◆ **Direction A**
Transcribe the entries word for word, starting at their first line and ending with the line that contains "The height and width of the screenshot is (701, 1362).". Include that line.

Painter Tony Corbitt, Jr.’s keenly observed portraits and dreamy plein air landscapes attract me when I see him painting at Asheville’s Grand Bohemian Hotel. He in turn encourages me to go explore the River Arts District, a reviving industrial area of artists and craftspeople flanking the French Broad River.
“Asheville is fertile ground for creatives,” he says. “The energy here is devoted to the future. You can see it in the artists who are working in the refurbished textile and cotton mills.”
The afternoon I visit, the district’s studios, kilns, and forges are busy. Everyone looks like an artist, but the tourists are the ones with the shopping bags. There’s not a chain store to be seen. Asheville wouldn’t have it any other way.
“Ninety percent of the Christmas presents I buy are made here,” Tomasin says. “We’re the poster kids for ‘go local.’ ”

◆ **Direction B**
In the Asheville passage, how many of Tomasin's Christmas presents are made locally?

◆ **Data for this exercise**
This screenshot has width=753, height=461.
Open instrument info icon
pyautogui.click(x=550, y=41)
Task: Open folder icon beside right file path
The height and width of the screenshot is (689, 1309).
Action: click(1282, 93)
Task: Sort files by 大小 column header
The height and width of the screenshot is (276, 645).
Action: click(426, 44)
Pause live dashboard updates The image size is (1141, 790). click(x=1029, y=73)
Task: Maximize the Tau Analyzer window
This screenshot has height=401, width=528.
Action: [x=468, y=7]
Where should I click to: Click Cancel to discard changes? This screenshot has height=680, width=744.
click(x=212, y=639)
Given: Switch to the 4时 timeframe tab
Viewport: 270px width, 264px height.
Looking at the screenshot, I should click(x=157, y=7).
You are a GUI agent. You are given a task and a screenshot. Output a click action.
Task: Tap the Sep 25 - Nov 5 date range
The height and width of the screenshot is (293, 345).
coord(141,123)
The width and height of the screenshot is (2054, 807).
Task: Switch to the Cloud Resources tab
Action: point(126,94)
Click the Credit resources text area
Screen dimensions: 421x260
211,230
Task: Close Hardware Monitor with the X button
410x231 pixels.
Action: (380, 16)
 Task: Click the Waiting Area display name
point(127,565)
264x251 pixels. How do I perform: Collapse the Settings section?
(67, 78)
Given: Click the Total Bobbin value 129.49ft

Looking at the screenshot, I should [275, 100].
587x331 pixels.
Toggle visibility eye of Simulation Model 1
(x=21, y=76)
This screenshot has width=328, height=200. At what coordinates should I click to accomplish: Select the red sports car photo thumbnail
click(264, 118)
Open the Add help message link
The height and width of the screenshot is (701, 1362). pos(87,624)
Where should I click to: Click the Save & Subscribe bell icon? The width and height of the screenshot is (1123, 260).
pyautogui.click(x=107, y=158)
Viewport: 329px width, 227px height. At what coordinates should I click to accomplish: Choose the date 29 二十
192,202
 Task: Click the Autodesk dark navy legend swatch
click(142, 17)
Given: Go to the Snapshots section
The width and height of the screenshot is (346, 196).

◆ **Correct answer A**
This screenshot has width=753, height=461.
Open instrument info icon
pyautogui.click(x=550, y=41)
Task: Open folder icon beside right file path
The height and width of the screenshot is (689, 1309).
Action: click(1282, 93)
Task: Sort files by 大小 column header
The height and width of the screenshot is (276, 645).
Action: click(426, 44)
Pause live dashboard updates The image size is (1141, 790). click(x=1029, y=73)
Task: Maximize the Tau Analyzer window
This screenshot has height=401, width=528.
Action: [x=468, y=7]
Where should I click to: Click Cancel to discard changes? This screenshot has height=680, width=744.
click(x=212, y=639)
Given: Switch to the 4时 timeframe tab
Viewport: 270px width, 264px height.
Looking at the screenshot, I should click(x=157, y=7).
You are a GUI agent. You are given a task and a screenshot. Output a click action.
Task: Tap the Sep 25 - Nov 5 date range
The height and width of the screenshot is (293, 345).
coord(141,123)
The width and height of the screenshot is (2054, 807).
Task: Switch to the Cloud Resources tab
Action: point(126,94)
Click the Credit resources text area
Screen dimensions: 421x260
211,230
Task: Close Hardware Monitor with the X button
410x231 pixels.
Action: (380, 16)
 Task: Click the Waiting Area display name
point(127,565)
264x251 pixels. How do I perform: Collapse the Settings section?
(67, 78)
Given: Click the Total Bobbin value 129.49ft

Looking at the screenshot, I should [275, 100].
587x331 pixels.
Toggle visibility eye of Simulation Model 1
(x=21, y=76)
This screenshot has width=328, height=200. At what coordinates should I click to accomplish: Select the red sports car photo thumbnail
click(264, 118)
Open the Add help message link
The height and width of the screenshot is (701, 1362). pos(87,624)

◆ **Correct answer B**
Ninety percent of them.